# [Goal]
Print the entries below word for word, from the first line through the line containing "Select the 1500", inclusive.

# [Entries from a dataset]
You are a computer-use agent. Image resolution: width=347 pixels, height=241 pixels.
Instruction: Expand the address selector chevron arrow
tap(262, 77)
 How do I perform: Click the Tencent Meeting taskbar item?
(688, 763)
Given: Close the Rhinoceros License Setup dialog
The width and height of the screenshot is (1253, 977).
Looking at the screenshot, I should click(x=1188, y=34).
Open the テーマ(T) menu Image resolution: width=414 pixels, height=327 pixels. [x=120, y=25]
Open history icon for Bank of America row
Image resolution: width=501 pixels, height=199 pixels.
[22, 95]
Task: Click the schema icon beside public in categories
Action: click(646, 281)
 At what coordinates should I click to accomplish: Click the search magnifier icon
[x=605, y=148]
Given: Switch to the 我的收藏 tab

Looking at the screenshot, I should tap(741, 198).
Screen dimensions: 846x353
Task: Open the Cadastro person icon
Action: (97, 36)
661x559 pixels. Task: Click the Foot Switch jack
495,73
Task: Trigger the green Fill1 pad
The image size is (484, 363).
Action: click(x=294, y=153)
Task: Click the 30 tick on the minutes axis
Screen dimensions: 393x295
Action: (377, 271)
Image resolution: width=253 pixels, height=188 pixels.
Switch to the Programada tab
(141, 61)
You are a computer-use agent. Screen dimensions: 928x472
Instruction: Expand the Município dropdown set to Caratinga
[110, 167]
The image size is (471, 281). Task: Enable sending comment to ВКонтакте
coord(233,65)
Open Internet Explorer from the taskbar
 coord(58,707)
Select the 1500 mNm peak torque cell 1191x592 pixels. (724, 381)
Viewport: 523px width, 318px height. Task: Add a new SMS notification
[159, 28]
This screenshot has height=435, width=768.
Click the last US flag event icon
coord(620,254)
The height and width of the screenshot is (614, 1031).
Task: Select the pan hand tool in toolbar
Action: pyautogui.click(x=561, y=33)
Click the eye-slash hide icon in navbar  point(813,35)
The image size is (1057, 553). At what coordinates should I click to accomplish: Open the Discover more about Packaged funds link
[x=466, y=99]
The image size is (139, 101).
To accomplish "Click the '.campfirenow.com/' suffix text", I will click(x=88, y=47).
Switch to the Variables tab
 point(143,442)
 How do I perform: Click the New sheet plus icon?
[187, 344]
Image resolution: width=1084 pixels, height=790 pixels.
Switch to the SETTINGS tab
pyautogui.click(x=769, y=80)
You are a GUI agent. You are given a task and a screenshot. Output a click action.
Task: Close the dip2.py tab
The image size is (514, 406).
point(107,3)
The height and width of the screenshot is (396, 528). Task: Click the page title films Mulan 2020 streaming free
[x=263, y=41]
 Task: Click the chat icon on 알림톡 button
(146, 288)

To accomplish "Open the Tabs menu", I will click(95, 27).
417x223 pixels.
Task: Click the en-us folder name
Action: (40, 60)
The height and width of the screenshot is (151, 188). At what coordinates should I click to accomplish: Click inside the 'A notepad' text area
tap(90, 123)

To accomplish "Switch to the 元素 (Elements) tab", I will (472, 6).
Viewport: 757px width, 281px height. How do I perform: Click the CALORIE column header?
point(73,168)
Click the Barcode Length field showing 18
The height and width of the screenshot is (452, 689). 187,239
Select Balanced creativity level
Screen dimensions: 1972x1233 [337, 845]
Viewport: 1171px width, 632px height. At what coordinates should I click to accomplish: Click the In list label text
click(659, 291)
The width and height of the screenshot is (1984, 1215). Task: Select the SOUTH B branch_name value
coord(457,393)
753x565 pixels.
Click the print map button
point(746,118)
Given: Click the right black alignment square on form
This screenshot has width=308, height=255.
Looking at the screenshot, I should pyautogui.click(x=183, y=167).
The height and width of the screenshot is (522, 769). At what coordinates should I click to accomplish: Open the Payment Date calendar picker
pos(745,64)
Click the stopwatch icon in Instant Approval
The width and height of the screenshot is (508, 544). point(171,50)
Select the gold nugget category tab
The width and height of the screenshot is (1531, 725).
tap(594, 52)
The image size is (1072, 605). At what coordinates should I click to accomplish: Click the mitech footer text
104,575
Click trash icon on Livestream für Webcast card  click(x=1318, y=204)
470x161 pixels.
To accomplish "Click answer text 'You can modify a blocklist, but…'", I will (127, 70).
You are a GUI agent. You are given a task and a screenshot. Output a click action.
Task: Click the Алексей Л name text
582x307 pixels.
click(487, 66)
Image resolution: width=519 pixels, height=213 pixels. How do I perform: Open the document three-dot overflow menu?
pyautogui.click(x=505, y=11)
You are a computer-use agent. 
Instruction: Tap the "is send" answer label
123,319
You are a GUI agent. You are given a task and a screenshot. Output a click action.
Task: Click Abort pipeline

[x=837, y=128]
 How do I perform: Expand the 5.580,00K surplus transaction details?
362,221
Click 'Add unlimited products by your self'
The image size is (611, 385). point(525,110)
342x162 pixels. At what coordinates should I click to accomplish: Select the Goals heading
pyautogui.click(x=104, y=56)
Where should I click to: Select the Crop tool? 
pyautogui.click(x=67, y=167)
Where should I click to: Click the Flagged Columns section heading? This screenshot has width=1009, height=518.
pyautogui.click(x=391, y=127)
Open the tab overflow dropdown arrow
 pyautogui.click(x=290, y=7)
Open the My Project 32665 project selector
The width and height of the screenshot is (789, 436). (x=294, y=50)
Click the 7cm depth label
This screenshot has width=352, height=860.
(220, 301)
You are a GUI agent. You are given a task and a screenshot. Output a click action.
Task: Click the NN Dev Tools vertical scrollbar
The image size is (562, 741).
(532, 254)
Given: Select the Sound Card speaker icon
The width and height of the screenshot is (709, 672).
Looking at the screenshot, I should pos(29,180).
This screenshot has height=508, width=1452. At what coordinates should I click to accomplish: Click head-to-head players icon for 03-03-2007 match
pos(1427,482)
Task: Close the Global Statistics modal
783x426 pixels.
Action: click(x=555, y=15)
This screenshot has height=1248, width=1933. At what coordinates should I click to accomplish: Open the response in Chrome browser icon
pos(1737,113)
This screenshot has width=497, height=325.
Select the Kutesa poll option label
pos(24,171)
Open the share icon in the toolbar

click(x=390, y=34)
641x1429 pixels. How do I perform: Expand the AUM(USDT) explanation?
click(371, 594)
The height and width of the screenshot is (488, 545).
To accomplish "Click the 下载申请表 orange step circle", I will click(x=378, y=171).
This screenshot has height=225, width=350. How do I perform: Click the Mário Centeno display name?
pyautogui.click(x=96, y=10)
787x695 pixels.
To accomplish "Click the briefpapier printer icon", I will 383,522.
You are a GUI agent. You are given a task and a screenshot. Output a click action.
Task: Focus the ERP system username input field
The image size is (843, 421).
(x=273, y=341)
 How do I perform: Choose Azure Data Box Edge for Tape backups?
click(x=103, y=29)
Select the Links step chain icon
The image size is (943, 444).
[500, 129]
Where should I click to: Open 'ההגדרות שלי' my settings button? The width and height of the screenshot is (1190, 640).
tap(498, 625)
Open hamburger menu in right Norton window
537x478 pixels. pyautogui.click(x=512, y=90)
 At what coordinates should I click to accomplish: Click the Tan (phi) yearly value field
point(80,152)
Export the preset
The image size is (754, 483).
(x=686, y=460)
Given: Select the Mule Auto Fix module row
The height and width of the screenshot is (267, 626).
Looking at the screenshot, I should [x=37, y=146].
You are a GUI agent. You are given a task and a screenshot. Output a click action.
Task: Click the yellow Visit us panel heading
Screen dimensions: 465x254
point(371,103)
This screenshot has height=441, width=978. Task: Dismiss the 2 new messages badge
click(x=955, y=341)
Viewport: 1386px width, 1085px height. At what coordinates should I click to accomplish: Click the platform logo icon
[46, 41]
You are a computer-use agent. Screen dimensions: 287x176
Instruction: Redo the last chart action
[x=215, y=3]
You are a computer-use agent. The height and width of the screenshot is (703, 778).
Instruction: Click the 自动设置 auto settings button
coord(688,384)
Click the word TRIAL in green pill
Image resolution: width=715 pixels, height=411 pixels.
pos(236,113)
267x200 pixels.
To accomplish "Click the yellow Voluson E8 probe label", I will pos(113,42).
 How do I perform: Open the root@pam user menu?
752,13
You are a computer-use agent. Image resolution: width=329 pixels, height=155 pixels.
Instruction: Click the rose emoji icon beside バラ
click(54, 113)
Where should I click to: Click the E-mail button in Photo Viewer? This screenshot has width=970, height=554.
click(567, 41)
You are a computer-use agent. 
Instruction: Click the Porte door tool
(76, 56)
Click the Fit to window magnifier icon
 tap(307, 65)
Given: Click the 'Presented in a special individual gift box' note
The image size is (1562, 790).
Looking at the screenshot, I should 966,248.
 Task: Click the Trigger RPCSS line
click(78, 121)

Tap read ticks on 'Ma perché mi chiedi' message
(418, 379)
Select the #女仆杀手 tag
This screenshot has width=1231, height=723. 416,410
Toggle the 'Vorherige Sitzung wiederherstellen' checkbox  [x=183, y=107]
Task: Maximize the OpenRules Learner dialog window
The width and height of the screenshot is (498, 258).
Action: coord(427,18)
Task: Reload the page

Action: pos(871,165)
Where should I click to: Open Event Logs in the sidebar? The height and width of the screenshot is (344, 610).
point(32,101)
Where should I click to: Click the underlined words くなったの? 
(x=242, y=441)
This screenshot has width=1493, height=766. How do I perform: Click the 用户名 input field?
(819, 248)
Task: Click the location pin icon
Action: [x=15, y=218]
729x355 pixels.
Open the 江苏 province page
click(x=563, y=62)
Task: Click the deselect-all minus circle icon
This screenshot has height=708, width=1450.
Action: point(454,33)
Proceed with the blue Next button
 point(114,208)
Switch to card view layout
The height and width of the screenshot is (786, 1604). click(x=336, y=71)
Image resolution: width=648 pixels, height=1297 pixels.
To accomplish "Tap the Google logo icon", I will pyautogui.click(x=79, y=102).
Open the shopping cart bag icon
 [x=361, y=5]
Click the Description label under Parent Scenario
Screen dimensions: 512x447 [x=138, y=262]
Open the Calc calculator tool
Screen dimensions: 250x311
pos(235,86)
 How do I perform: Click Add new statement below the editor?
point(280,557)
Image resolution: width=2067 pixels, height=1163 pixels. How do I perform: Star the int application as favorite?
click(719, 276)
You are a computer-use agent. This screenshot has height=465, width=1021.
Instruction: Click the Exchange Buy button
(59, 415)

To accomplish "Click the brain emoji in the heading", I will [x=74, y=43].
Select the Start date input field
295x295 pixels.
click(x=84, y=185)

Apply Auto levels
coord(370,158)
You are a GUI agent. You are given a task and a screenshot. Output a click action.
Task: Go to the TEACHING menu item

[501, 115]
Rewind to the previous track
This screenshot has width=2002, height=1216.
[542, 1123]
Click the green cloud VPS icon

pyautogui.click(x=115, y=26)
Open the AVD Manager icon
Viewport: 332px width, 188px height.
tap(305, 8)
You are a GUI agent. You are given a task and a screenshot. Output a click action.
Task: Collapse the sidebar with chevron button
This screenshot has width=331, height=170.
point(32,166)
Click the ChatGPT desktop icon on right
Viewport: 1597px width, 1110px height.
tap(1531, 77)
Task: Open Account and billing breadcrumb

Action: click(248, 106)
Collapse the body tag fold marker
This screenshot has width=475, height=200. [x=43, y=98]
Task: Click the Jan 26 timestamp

# [Full output]
You are a computer-use agent. Image resolution: width=347 pixels, height=241 pixels.
Instruction: Expand the address selector chevron arrow
tap(262, 77)
 How do I perform: Click the Tencent Meeting taskbar item?
(688, 763)
Given: Close the Rhinoceros License Setup dialog
The width and height of the screenshot is (1253, 977).
Looking at the screenshot, I should click(x=1188, y=34).
Open the テーマ(T) menu Image resolution: width=414 pixels, height=327 pixels. [x=120, y=25]
Open history icon for Bank of America row
Image resolution: width=501 pixels, height=199 pixels.
[22, 95]
Task: Click the schema icon beside public in categories
Action: click(646, 281)
 At what coordinates should I click to accomplish: Click the search magnifier icon
[x=605, y=148]
Given: Switch to the 我的收藏 tab

Looking at the screenshot, I should tap(741, 198).
Screen dimensions: 846x353
Task: Open the Cadastro person icon
Action: (97, 36)
661x559 pixels. Task: Click the Foot Switch jack
495,73
Task: Trigger the green Fill1 pad
The image size is (484, 363).
Action: click(x=294, y=153)
Task: Click the 30 tick on the minutes axis
Screen dimensions: 393x295
Action: (377, 271)
Image resolution: width=253 pixels, height=188 pixels.
Switch to the Programada tab
(141, 61)
You are a computer-use agent. Screen dimensions: 928x472
Instruction: Expand the Município dropdown set to Caratinga
[110, 167]
The image size is (471, 281). Task: Enable sending comment to ВКонтакте
coord(233,65)
Open Internet Explorer from the taskbar
 coord(58,707)
Select the 1500 mNm peak torque cell 1191x592 pixels. (724, 381)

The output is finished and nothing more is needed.